The transparent sides of the rostellum, on each side of the disc, consist of membrane attached behind to the edges of the boat, and folded over in front, so as to form the anterior face of the rostellum. This folded membrane, therefore, covers, almost like a deck, the cargo of viscid matter within the boat.
The anterior face of the rostellum is slightly furrowed in a longitudinal line over the middle of the boat, and is endowed with a remarkable vital property; for, if the furrow be touched very gently by a needle, or if a bristle be laid along the furrow, it instantly splits along its whole length, and a little milky adhesive fluid exudes. This action is not mechanical, or due to simple violence. The fissure runs up the whole length of the rostellum, from the stigma beneath to the summit: at the summit the fissure bifurcates, and runs down the back of the rostellum on each side and round the stem of the boat-formed disc. Hence after this splitting action the boat-formed disc lies quite free, but embedded in a fork in the rostellum. The act of splitting apparently never takes place spontaneously. I covered up under a net a plant with unexpanded flowers, and five of these flowers remained fully expanded for exactly a week under the net: I then examined their rostella, and not one had split; whereas almost every flower on the surrounded and uncovered spikes, which had been visited and touched by insects, after remaining expanded for only twenty-four hours, had their rostella fissured. Exposure for two minutes to the vapour of a little chloroform causes the rostellum to split; and this we shall hereafter see is likewise the case with some other Orchids.
When a bristle is laid for two or three seconds in the furrow of the rostellum, and the membrane has consequently become fissured, the viscid matter within the boat-formed disc lies so close to the surface, and, indeed, slightly exudes, that the disc is almost sure to be glued longitudinally to the bristle and to be withdrawn with it. When the disc is withdrawn the two sides of the rostellum (Fig. D), which have been described by some botanists as two distinct foliaceous projections, are left sticking up like a fork.

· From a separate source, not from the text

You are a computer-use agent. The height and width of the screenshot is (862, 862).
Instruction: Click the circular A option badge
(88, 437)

This is the common condition of the flowers after they have been open for two or three days, and have been visited by insects. The fork soon withers.

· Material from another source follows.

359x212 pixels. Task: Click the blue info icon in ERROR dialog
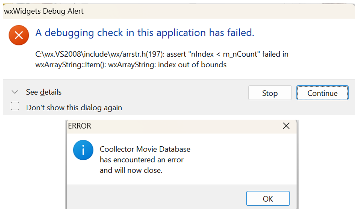click(x=83, y=150)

When the flower is in bud the back of the boat-formed disc is covered with a layer of large rounded cells, so that the disc does not strictly form the exterior surface of the back of the rostellum. These cells contain slightly viscid matter: they remain unaltered (as may be seen at Fig. E) towards the apex of the disc, but at the point where the pollinia are attached they disappear. Hence I concluded that the viscid matter contained in these cells, when they burst, served to fasten the threads of the pollinia to the disc; but, as in several large exotic Orchids I could see no trace of such cells, I presume that this view is erroneous.

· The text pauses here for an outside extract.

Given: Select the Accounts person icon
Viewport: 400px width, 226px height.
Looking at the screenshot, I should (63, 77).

The stigma lies beneath the rostellum, and projects with a sloping surface (see side-view, B); its lower margin is rounded and fringed with hairs. On each side a membrane (cl, B) extends from the edges of the stigma to the filament of the anther, thus forming a membranous cup or clinandrum, in which the lower ends of the pollen-masses lie protected.
Each pollinium consists of two leaves of pollen, quite disconnected at their lower ends, and with their summits distinct, but they are united by elastic threads for about half of their length: a very slight modification would convert the two pollinia into four leaves of pollen, as occurs in the genus Malaxis and in many foreign Orchids. Each of the four leaves, moreover, consists of a double layer of pollen-grains, united only along their edges. The pollen-grains (each consisting of four granules) are united by elastic threads, which are more numerous along the edges of the leaves, and converge at the summit of each pollinium. The leaves of pollen are very brittle, and, when placed on the viscid stigma of a flower, large sheets are easily broken off.
Long before the flower expands, the anther-cells, which are pressed against the back of the rostellum, open in their upper part, so that the included pollinia come exactly into contact with the back of the boat-formed disc; the projecting threads then become firmly attached to rather above the middle part of the back of the disc. The anther-cells afterwards open lower down, and their membranous walls contract and become brown; so that by the time the flower has fully expanded the upper parts of the pollinia lie quite naked, their bases rest in little cups formed by the withered anther-cells, and they are laterally protected by the clinandrum. As the pollinia thus lie loose, they are easily removed.
The tubular flowers are elegantly arranged in a spire round the spike, extending horizontally (Fig. A) from it. The labellum is channelled down the middle, and is furnished with a reflexed and fringed lip, on which bees alight; its basal internal angles are produced into two globular processes, which secrete an abundance of nectar. The nectar is collected ( n, Fig. B) in a small receptacle beneath. Owing to the protuberance of the lower margin of the stigma, and of the two lateral inflexed nectaries, the orifice into the nectar-receptacle is much contracted, and is central.